## Lines of data:
[Start]

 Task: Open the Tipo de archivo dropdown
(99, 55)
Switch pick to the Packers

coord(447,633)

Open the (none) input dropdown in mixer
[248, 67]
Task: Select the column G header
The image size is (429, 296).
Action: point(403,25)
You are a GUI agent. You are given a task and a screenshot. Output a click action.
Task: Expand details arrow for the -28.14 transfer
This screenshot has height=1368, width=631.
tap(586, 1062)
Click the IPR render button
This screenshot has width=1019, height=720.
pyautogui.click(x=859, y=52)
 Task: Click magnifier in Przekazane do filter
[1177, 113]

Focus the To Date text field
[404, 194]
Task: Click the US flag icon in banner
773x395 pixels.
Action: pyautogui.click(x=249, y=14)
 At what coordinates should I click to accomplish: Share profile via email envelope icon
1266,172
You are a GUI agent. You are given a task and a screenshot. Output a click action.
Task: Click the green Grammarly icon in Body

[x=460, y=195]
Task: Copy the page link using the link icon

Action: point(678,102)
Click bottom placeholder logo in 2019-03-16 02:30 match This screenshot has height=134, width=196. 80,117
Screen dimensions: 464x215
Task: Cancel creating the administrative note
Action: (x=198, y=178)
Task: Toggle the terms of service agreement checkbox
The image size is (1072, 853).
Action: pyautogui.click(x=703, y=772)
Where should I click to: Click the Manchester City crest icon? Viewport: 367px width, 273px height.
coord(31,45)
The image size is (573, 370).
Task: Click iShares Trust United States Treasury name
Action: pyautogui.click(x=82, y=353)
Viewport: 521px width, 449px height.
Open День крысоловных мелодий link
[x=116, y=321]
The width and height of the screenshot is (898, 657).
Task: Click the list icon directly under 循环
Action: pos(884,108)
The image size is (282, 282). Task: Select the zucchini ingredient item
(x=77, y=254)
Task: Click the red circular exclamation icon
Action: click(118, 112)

[End]

## Given exercise:
Rewrite the rows from the start through the line containing "Action: (x=198, y=178)" as a JSON list of strings, one string per line, leaving out blank lines.

## Response:
[
  " Task: Open the Tipo de archivo dropdown",
  "(99, 55)",
  "Switch pick to the Packers",
  "coord(447,633)",
  "Open the (none) input dropdown in mixer",
  "[248, 67]",
  "Task: Select the column G header",
  "The image size is (429, 296).",
  "Action: point(403,25)",
  "You are a GUI agent. You are given a task and a screenshot. Output a click action.",
  "Task: Expand details arrow for the -28.14 transfer",
  "This screenshot has height=1368, width=631.",
  "tap(586, 1062)",
  "Click the IPR render button",
  "This screenshot has width=1019, height=720.",
  "pyautogui.click(x=859, y=52)",
  " Task: Click magnifier in Przekazane do filter",
  "[1177, 113]",
  "Focus the To Date text field",
  "[404, 194]",
  "Task: Click the US flag icon in banner",
  "773x395 pixels.",
  "Action: pyautogui.click(x=249, y=14)",
  " At what coordinates should I click to accomplish: Share profile via email envelope icon",
  "1266,172",
  "You are a GUI agent. You are given a task and a screenshot. Output a click action.",
  "Task: Click the green Grammarly icon in Body",
  "[x=460, y=195]",
  "Task: Copy the page link using the link icon",
  "Action: point(678,102)",
  "Click bottom placeholder logo in 2019-03-16 02:30 match This screenshot has height=134, width=196. 80,117",
  "Screen dimensions: 464x215",
  "Task: Cancel creating the administrative note",
  "Action: (x=198, y=178)"
]